Detection of fluid leaks, such as natural gas leaks from pipelines, is well known in the art. It is difficult to detect failures of gas and oil pipelines, because the gas or oil pipeline is typically buried beneath ground level. When failures do occur, they are manifest by the leakage of the pipeline contents, where the leaking material produces a characteristic trace or signal which may be measured. Because fluids can escape from a pipeline and travel through subterranean earth to the earth's surface and then into the atmosphere, the atmosphere can be monitored for the trace fluids.
Differential absorption LIDAR (DIAL) systems may be used to remotely measure the chemical composition of fluids in the atmosphere. DIAL systems may be provided on an airborne or a ground-based platform. In a DIAL system, at least two lasers having different wavelengths are transmitted to a survey area for trace fluid detection from a remote location. Although a DIAL system may use two or more lasers, it is understood that, in general, a DIAL system uses at least two different wavelengths for trace fluid detection. It is contemplated that a single laser may be used in a scheme similar to frequency hopping to select different wavelengths or may be tuned to different wavelengths. The wavelength of one of the lasers, referred to as the on-line laser, is typically selected to coincide with a strong absorption feature of the fluid to be detected. The wavelength of another of the lasers, referred to as the off-line laser, is typically selected such that it is not absorbed by the target fluid. The transmitted laser beams may be reflected, scattered and/or absorbed before being received by the DIAL system. If the target fluid is present, a portion of the transmitted on-line laser energy may be absorbed by the target fluid and the received energy may be different from the received off-line laser energy. If the target fluid is not present, both received laser energies may be approximately equal. A difference in received energies may be used to estimate a concentration path length (CPL) of the target fluid used for estimating a concentration of the target fluid.

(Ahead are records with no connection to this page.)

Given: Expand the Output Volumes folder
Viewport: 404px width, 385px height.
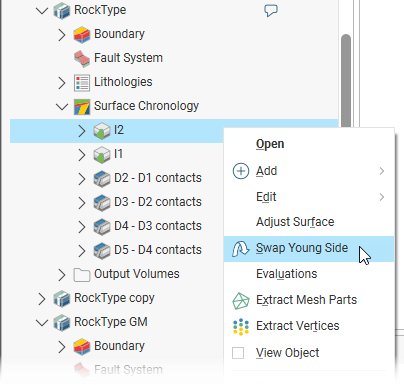Looking at the screenshot, I should coord(62,275).
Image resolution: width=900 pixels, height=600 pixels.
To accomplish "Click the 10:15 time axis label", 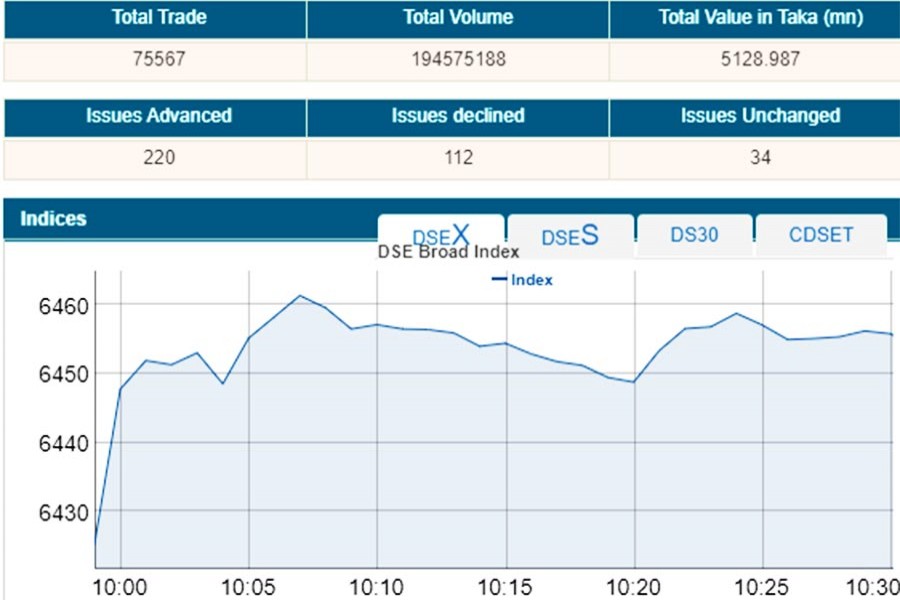I will pos(506,586).
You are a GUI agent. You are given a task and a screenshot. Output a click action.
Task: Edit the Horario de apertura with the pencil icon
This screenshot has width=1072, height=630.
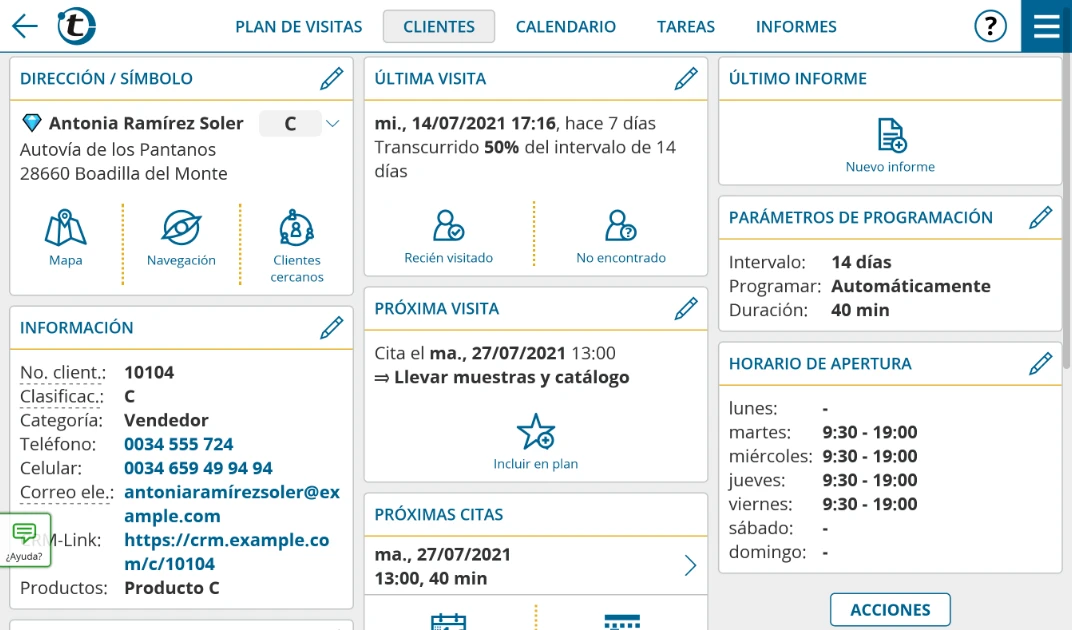(1041, 363)
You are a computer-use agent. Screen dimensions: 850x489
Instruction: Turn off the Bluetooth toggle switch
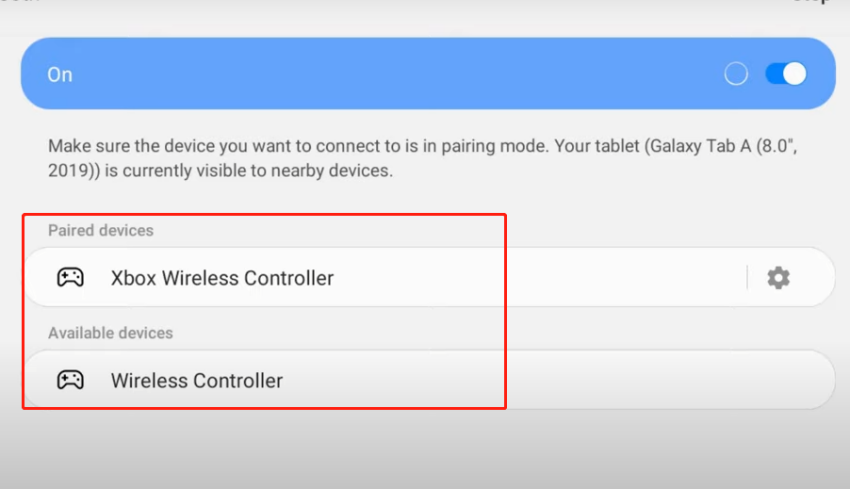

Natural gas, for example, characteristically contains a mixture of methane, ethane, and small amounts of other gases. Oil pipelines also contain significant concentrations of volatile dissolved gas compounds, including methane, ethane, and propane. Gas may also be generated by the decomposition of organic matter, henceforth, referred to as swamp gas, and may only contain methane. Measurement of the expected components and a confirmation of the appropriate concentration ratio between these components can thus be used to directly establish the presence of a pipeline leak. It is contemplated that swamp gas may also be distinguished from a target fluid by observing a shape, spatially, of the emitted plume. Swamp gas may have a different shape as compared with a target fluid. In general, it is highly desirable for any fluid detection method to be able to distinguish between released gases resulting from a failure in a pipeline or a holding container versus emanating swamp gases, thus avoiding false alarms.
It will be appreciated that in many DIAL systems, the on-line returns are typically not much higher in energy than the background noise. This low signal-to-noise ratio (SNR), when the target fluid is present in the survey area, results in ambiguities or difficulties in detecting the on-line returns. Variation in spectral surface reflectivity typically causes a corresponding variation in the on-line and off-line returns. This variation is made more pronounced in the detection algorithm if the variation in the off-line is in an opposite direction as the on-line (e.g. the off-line reflectivity is higher and the on line reflectivity is lower). It is also made more pronounced if there is misalignment of the on-line and off-line beams (partially overlapping beams).
Low surface cover reflectivity results in low off-line and on-line returns whereas high surface cover reflectivity results in high returns. When the returned signal is low relative to noise, electrical noise may dominate and cause a low SNR and large CPL variance, but the opposite is also true. When the returns are high relative to noise, the signal dominates, leading to a high SNR and low CPL variance. Because the surface cover reflectivity varies from point to point and from region to region, so do the off-line and on-line returns and thus the SNR.
In practice, DIAL systems are calibrated. However, it may be difficult to correct for reflectivity variations due to the type of surface cover in many situations. If the surface cover reflectivity variations are not properly corrected, significant errors in CPL estimates of the target fluid may result, leading to false identification of target fluid plumes (or lack of plumes).
U.S. Pat. No. 6,822,742, issued on Nov. 23, 2004 to Kalayeh et al., entitled SYSTEM AND METHOD FOR REMOTE QUANTITATIVE DETECTION OF FLUID LEAKS FROM A NATURAL GAS OR OIL PIPELINE, provides a system for remote quantitative detection of fluid leaks from a natural gas or oil pipeline by use of an airborne platform. The contents of the above referenced application are incorporated herein by reference in their entirety.